Similar to the CoSen CNN [19], the biggest advantage of the CSDBN-DE is its ability to learn an effective cost matrix throughout training, as this is often a difficult and time-consuming process. Unfortunately, it is not very clear how well the CSDBN-DE handles class imbalanced data, because it is compared to a single baseline built on a completely different architecture. Also, the accuracy performance metric provides no real insight into the network’s true performance when class imbalance is present. The concept of incorporating an evolutionary algorithm to iteratively update a cost matrix shows promise, but more robust experiments are required to validate its ability to classify imbalanced data.

Output thresholding

In addition to the data sampling methods discussed in the "ROS, RUS, and two-phase learning" section, Buda et al. [23] experimented with adjusting CNN output thresholds to improve overall performance. They used the MNIST and CIFAR-10 data sets with varying levels of class imbalance ratios in the range of $\rho \in [1, 5000]$ and $\rho \in [1, 50]$, respectively. Accuracy scores were used to compare thresholding with the baseline CNN, ROS, and RUS methods as they were described in the "ROS, RUS, and two-phase learning" section.

The authors applied thresholding by dividing the network outputs for each class by its estimated prior probability, effectively reducing the likelihood of misclassifying examples from the minority group. They also considered hybrid methods by combining threshold moving with RUS and ROS. The thresholding method outperformed the baseline CNN for all levels of class imbalance on the MNIST and CIFAR-10 data sets. Thresholding outperformed ROS and RUS for all levels of imbalance on the MNIST data, but on the CIFAR-10 data there were several instances were ROS outperformed thresholding. Thresholding combined with ROS performed especially well, outperforming all other methods in nearly all cases.

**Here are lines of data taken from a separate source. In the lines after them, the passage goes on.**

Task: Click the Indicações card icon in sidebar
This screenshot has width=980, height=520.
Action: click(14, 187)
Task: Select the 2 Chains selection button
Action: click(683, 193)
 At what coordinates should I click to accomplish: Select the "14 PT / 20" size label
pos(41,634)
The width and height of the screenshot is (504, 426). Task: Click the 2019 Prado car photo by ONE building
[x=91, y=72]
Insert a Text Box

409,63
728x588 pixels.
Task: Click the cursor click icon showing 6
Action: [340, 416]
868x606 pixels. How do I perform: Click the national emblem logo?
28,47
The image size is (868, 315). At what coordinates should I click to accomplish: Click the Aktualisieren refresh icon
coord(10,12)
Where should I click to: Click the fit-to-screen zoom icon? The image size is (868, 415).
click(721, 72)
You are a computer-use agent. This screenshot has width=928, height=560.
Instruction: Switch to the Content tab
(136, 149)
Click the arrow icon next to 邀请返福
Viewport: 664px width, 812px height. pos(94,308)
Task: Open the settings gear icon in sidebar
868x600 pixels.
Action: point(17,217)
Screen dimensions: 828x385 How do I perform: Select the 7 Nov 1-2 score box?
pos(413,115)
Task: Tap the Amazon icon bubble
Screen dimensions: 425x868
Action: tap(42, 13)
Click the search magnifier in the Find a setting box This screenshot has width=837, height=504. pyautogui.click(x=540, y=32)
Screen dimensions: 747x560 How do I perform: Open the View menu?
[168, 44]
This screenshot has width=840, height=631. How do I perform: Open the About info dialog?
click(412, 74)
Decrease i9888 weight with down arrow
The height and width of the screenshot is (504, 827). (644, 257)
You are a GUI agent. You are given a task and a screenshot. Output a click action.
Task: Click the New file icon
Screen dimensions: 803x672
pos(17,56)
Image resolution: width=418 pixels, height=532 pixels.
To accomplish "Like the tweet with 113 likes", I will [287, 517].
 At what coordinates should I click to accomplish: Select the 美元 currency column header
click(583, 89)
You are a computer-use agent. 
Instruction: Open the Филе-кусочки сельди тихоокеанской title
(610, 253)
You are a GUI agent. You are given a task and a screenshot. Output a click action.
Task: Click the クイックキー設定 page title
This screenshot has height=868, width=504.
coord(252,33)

As discussed in the "ROS, RUS, and two-phase learning" section, Buda et al. explored a variety of deep learning methods for addressing a wide range of class imbalance levels. They have shown that overall accuracy can be improved with threshold moving, and that it can be implemented relatively easily with prior class probabilities. Unfortunately, the accuracy score does not explain individual class-wise performances and trade-offs. Since thresholding is only applied during inference, it does not affect training times. This also means that thresholding does not impact weight tuning and therefore does not improve a model’s ability to discriminate between classes. Regardless, it is still an appropriate method for reducing majority class bias that can be quickly implemented on top of an already trained network to improve classification results.

Category centers

Zhang et al. [91] experimented with deep representation learning of class imbalanced image data from the CIFAR-10 and CIFAR-100 data sets. They present a method for addressing class imbalance, category centers (CC), that combines transfer learning, deep CNN feature extraction, and a nearest neighbor discriminator. Three class imbalanced distributions are created from each original data set through random under-sampling, i.e. Dist. A, Dist. B, and Dist. C. In Dist. A and Dist. B, half of the classes are reduced in size, creating imbalance levels of $\rho = 10$ and $\rho = 20$, respectively. In Dist. C, class reduction levels increase linearly across all classes with a max imbalance of $\rho = 20$. For example, Dist. C for the CIFAR-100 data set contains 25 images in each of the first 10 classes, 75 images in each of the next 10 classes, then 125 images in each of the next 10 classes, etc. The proposed model is compared to both a baseline CNN and an over-sampling method. The mean precision performance metric is used to compare results.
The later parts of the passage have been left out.